What to do: Include in the reply only the lines from the start of the data below through the line containing "This screenshot has width=1280, height=720.", reproduced exactly and with no pictures.
--- Given information ---
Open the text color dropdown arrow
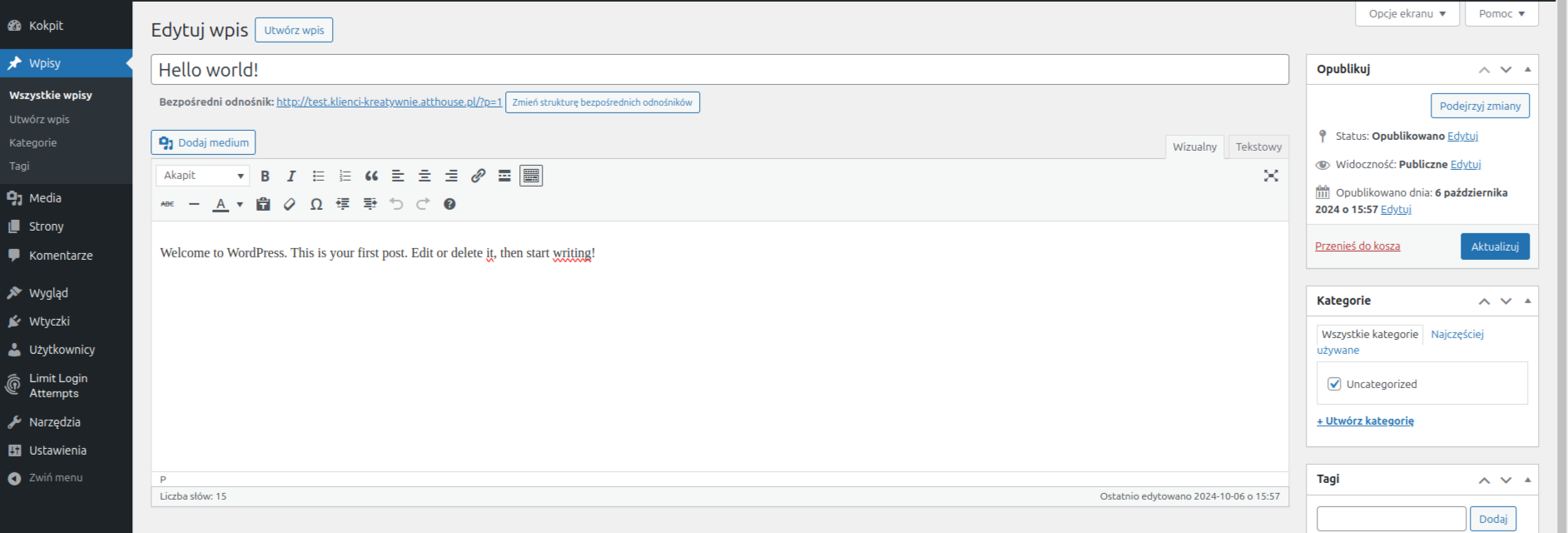The image size is (1568, 533). click(240, 204)
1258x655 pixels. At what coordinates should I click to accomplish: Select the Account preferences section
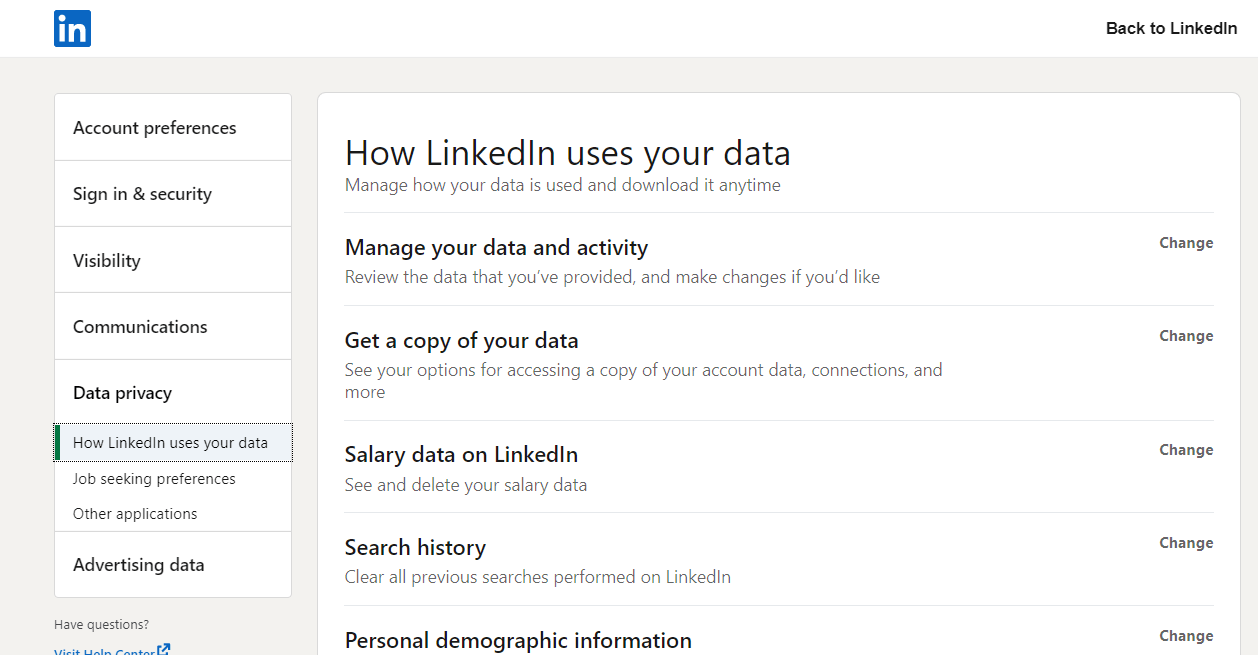[154, 127]
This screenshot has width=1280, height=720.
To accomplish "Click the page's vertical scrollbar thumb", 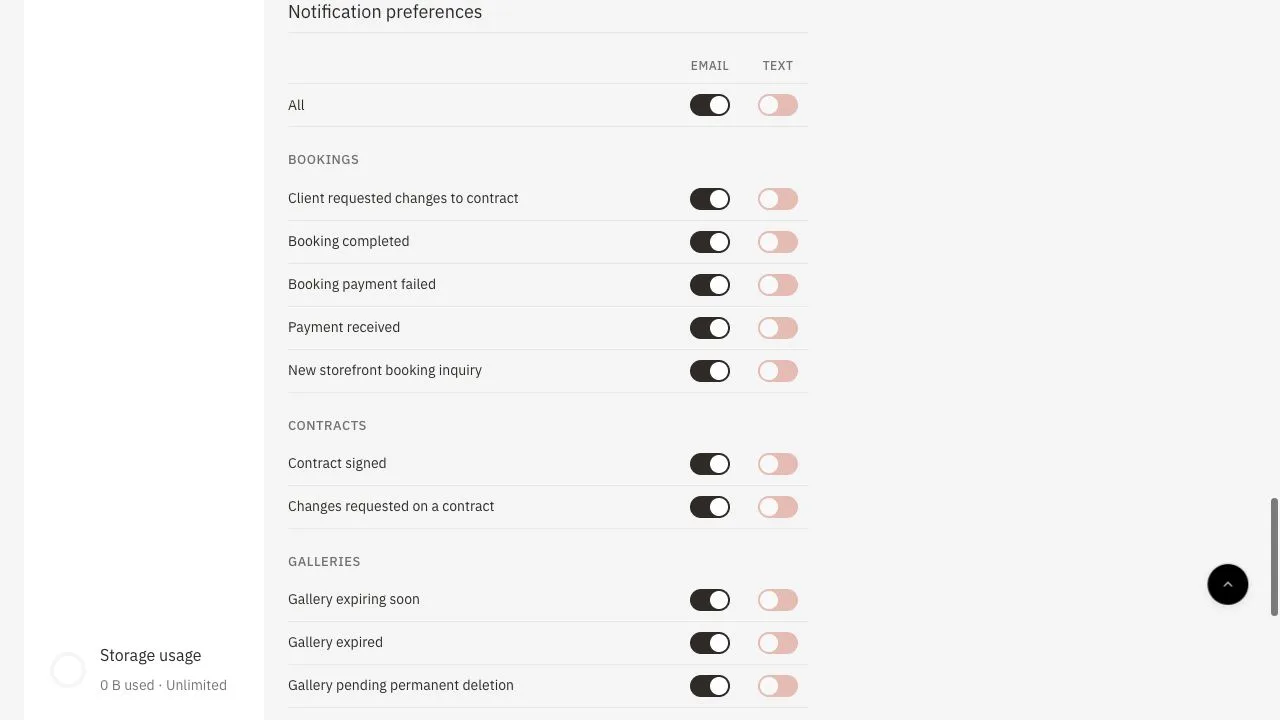I will point(1274,556).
---
Written answer:
Open the text color dropdown arrow
The image size is (1568, 533). click(240, 204)
1258x655 pixels. At what coordinates should I click to accomplish: Select the Account preferences section
[154, 127]
This screenshot has width=1280, height=720.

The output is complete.